Above: GM and Honda are combining forces to use the same electric vehicle platform moving forward (Source: GM)

The old-line brands are belatedly accelerating their transition to EVs, and they seem to be finding it a painful process. One of their biggest challenges is keeping costs down to a level that would allow them to sell new models at a profit. In a sense, they’re caught between the rock of high battery costs and the hard place of keeping EV prices low enough to entice buyers.

According to Nikkei Asia, developing a new EV model costs some $455 million, and converting production lines to build EVs costs about $90-135 million per factory. Batteries account for 40% to 50% of production costs.

Several automakers have paired off to share their EV platforms, allowing them to standardize motors, batteries, inverters and other key components, and reduce costs through economies of scale.

Above: Honda CEO, Toshihiro Mibe, discusses the company's partnership with GM on the electric vehicle front (YouTube: Bloomberg Finance and Markets)
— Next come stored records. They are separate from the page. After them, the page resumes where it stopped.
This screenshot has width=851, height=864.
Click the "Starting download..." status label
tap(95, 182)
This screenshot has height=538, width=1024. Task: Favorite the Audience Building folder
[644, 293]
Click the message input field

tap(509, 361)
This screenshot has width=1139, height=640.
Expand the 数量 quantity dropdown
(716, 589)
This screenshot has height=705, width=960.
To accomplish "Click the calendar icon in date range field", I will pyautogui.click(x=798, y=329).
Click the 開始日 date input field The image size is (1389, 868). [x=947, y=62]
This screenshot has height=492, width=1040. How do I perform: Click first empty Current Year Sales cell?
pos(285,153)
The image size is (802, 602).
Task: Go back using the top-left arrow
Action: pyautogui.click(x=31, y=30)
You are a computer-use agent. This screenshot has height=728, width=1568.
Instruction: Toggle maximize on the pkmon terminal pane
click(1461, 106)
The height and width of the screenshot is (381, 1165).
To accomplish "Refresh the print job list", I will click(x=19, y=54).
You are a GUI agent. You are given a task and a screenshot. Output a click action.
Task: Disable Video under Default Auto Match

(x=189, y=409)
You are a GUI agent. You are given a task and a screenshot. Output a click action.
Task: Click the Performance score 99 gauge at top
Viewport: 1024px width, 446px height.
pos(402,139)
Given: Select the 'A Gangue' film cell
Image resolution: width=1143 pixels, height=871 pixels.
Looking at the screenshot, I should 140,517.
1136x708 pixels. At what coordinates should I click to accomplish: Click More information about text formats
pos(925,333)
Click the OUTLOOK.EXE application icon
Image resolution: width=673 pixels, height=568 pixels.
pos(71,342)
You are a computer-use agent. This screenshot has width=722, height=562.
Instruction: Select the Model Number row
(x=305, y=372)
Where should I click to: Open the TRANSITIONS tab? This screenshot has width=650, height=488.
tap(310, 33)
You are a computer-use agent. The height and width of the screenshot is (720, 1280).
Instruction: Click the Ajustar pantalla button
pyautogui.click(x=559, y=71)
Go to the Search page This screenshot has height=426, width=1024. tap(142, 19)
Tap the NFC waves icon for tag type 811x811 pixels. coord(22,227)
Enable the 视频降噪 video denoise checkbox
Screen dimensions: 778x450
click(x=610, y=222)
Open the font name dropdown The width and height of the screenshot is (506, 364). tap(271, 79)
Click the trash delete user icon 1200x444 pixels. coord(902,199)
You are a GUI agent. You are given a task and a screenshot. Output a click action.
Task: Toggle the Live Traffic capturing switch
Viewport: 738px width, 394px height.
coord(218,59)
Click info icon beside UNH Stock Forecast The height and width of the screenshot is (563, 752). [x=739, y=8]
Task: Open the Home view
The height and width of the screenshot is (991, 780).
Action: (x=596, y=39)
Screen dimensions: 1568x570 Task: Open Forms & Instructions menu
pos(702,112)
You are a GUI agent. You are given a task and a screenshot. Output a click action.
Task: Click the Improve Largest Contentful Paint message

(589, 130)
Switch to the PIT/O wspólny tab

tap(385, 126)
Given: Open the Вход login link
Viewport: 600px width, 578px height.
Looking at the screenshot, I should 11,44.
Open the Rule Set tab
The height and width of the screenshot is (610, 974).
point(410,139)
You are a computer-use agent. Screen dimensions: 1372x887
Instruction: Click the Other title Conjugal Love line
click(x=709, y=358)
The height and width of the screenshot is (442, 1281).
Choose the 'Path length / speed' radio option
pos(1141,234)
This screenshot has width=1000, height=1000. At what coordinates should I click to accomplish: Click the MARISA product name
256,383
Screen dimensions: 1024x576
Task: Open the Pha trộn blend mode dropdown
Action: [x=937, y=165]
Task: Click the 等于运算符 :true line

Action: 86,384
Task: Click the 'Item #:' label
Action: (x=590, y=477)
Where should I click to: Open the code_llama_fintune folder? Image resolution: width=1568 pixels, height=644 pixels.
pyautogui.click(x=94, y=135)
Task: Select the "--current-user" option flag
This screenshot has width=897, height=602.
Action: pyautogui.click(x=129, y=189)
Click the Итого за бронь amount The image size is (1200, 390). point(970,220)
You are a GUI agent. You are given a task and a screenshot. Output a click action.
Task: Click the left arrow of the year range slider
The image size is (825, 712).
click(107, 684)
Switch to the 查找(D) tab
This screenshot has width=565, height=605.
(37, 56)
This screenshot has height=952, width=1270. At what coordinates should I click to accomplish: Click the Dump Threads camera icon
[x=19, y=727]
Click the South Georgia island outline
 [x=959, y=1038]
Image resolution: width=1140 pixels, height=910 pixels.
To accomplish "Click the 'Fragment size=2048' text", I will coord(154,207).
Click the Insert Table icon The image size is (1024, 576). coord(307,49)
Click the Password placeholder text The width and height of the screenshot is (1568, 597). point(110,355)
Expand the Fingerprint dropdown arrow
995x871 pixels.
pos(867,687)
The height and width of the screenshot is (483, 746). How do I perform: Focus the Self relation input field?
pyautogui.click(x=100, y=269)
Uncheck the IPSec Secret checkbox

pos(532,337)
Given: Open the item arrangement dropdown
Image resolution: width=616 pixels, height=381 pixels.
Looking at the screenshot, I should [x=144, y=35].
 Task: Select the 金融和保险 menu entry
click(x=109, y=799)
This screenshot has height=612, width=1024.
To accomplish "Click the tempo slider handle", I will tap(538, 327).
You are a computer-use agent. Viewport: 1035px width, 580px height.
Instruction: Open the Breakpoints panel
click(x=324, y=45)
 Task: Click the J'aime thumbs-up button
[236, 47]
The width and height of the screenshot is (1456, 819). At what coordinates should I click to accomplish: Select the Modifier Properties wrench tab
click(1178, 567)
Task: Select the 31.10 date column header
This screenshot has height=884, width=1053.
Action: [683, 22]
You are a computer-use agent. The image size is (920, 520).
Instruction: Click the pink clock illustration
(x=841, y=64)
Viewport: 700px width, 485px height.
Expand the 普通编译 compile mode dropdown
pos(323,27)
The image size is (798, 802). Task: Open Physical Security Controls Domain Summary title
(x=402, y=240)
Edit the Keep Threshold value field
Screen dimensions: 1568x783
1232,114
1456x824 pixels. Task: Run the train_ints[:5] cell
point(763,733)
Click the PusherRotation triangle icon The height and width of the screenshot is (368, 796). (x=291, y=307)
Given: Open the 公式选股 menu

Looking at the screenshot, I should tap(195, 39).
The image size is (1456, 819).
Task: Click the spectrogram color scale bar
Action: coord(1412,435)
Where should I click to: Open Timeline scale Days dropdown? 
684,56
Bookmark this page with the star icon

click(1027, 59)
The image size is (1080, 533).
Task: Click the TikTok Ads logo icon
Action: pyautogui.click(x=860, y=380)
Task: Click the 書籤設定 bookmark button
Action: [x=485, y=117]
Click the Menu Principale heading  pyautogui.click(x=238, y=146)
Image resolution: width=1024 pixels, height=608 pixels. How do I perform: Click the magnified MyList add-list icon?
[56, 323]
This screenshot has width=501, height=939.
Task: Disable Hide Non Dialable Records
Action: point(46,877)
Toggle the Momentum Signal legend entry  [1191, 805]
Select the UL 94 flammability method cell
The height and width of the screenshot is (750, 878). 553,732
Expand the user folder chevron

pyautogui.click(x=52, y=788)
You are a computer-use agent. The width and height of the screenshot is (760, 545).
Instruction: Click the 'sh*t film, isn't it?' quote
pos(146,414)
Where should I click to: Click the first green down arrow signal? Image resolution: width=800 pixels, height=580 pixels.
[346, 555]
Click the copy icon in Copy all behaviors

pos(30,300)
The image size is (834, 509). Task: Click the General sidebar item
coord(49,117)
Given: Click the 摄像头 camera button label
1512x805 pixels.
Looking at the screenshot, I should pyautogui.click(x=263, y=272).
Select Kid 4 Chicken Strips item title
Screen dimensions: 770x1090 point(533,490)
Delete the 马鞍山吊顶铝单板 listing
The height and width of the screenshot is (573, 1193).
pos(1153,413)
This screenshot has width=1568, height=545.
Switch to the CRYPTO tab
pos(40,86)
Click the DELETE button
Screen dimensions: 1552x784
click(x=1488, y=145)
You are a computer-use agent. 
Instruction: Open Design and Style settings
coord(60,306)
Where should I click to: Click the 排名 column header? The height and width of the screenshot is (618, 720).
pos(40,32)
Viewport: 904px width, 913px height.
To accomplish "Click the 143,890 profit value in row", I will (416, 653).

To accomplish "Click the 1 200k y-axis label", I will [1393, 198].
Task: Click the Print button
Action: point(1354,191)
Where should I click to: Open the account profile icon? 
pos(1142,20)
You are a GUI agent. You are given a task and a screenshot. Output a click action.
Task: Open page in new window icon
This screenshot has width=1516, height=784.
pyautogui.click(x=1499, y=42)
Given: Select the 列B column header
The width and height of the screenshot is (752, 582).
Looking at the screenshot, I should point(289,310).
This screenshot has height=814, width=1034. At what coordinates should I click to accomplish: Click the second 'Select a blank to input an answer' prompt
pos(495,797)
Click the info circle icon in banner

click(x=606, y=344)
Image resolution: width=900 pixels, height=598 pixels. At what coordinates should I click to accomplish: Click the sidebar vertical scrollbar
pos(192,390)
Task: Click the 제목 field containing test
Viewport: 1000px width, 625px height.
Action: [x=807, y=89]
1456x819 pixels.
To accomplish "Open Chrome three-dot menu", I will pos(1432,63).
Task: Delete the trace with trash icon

The Nissan/Renault/Mitsubishi alliance has developed a common EV platform, and plans to share around 70% of motors, batteries and other EV components among the three brands. Toyota, Suzuki and Daihatsu have formed a partnership to develop electrified commercial vehicles. Volkswagen and Ford hooked up in June to develop electric and autonomous vehicle technology.

Honda and GM announced plans to jointly develop two new EVs back in April 2020. Vehicles bearing Honda nameplates will be built on GM’s Ultium platform at GM plants in North America. More recently, Nikkei Asia reported that the two automakers have a new plan to produce EVs for the North American market based on Honda’s e:Architecture platform.

This would be a puzzling role reversal, and it appears to be only a rumor at this point. Darryll Harrison, GM’s head of Global EV/AV Communications, told me, “General Motors and Honda have only one BEV platform agreement relating to Ultium. Beyond that, we aren’t able to comment on speculation.”